Goal: According to the text on IT management at Statistics Canada, into how many sections is the Generic Activity Model for a Statistical Organization divided, and what are they?

— begin Excerpted text —

Each Field IT manager in Informatics works closely with his or her assigned line of business (Field) to manage the field's application portfolio and to oversee IT project-execution and delivery. Field IT managers perform this function by maintaining close contact with their business clients through participation in the Field Planning Board of each business area. These planning boards serve as the fora in which members review and prioritize investment, project, and operational elements. Participation in these boards ensures responsive delivery of IT solutions, as well as their maintenance, to the business.

Using the matrix management approach and structure followed at Statistics Canada (see Chapter 2.1: Organizational structure and matrix management), IT project delivery and operations are carried out by multidisciplinary work teams of IT specialists (with participation of business specialists and methodologists, as required). Each Field IT manager oversees a team of application development and support staff, with additional skills provided by cross-cutting IT functions, such as database hosting, system engineering, various technology centres (e.g., Microsoft, SAS, integration technologies), and generalized systems teams. The assignment of staff to project teams is a dynamic process based on project need and priority. A regular assignment-review process within Informatics, which involves Field IT-manager participation, helps make staffing decisions. Holding both weekly Field IT-manager meetings and special sessions addresses planning, technology, and operational needs, and to ensure ongoing alignment and integration.

2. Business–IT alignment—an enterprise architecture approach

In order to realize the benefits of the transformed IT organization, it is important that IT be aligned with the business and that it creates as much as possible, common solutions for common business activities across the range of business units (e.g., social statistics, economic statistics, national accounts, and census).

2.1 Generic models

An analysis model or framework sets out the relationship between the organization's business activities and its IT function. The international national statistical office (NSO) community (through the High-Level Group for the Modernisation of Official Statistics) has created various frameworks and tools to assist statistical organizations in adopting an overarching enterprise architecture. An enterprise architecture will enable organizations to streamline their business, their information resources, processes and capabilities, and their application, technology and security architecture, and to better understand the interaction between these functions.

2.1.1 Generic Activity Model for a Statistical Organization (GAMSO)

The first model is the Generic Activity Model for a Statistical Organization (GAMSO). This useful framework can assist statistical organizations with analyzing their overall operations by factoring out common business activities and identifying solution opportunities.

Figure 3.2.2: Generic Activity Model for a Statistical Organization
Generic Activity Model for a Statistical Organization

Source: UNECE, 2015b

Description of Figure 3.2.2

This graphic represents the Generic Activity Model for a Statistical Organization, which is split into four sections.

  1. Strategy and Leadership
  2. Capability Management
  3. Corporate Support
  4. Production

The top section (Strategy and Leadership), is split into three sub-categories: Define vision, Govern and Lead and Manage strategic collaboration and cooperation.

— end Excerpted text —
— begin Supplied records —

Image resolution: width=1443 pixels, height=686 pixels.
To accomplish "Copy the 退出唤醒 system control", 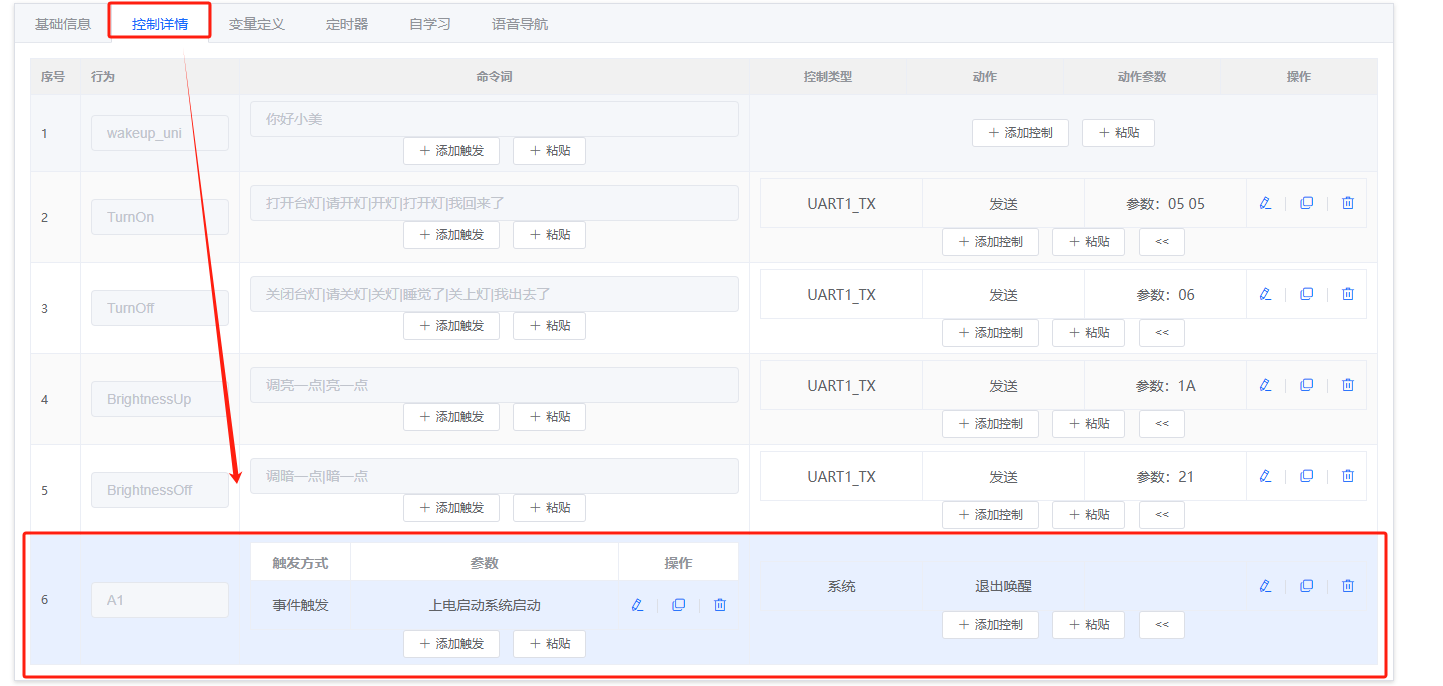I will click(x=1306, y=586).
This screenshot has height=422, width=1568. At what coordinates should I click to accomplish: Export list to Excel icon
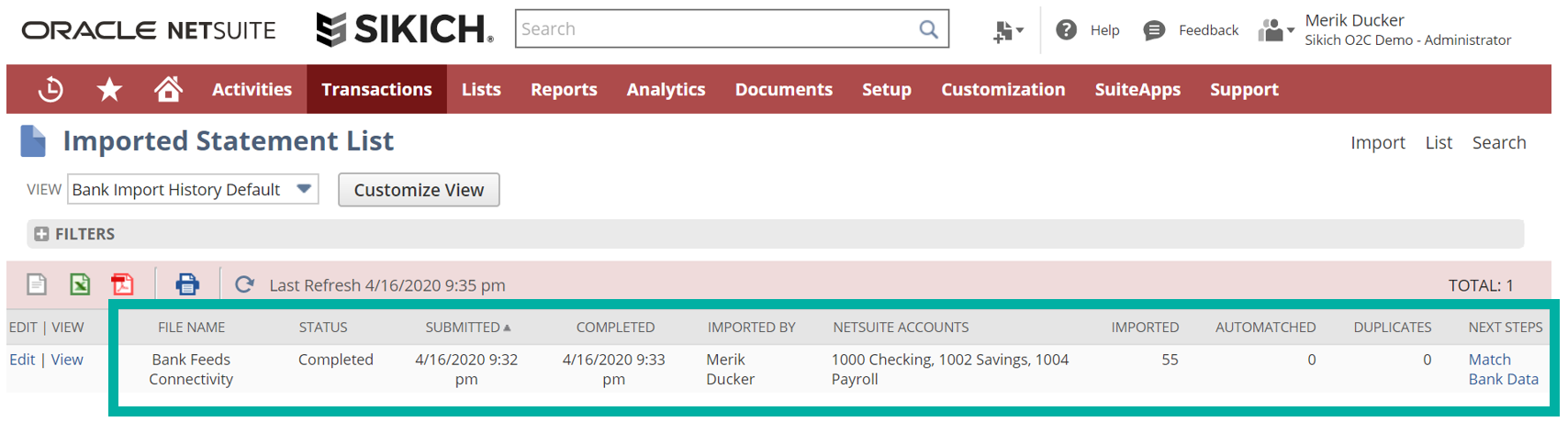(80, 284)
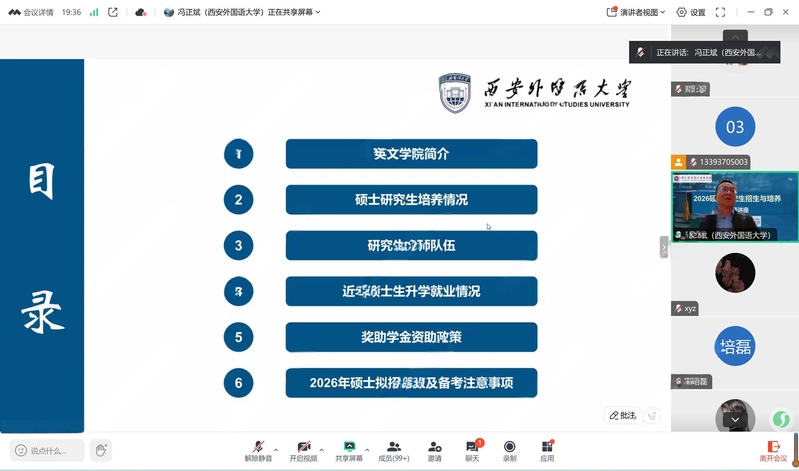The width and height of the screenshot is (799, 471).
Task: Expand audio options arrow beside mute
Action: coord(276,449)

— end Supplied records —

Solution: Four sections: Strategy and Leadership, Capability Management, Corporate Support, and Production.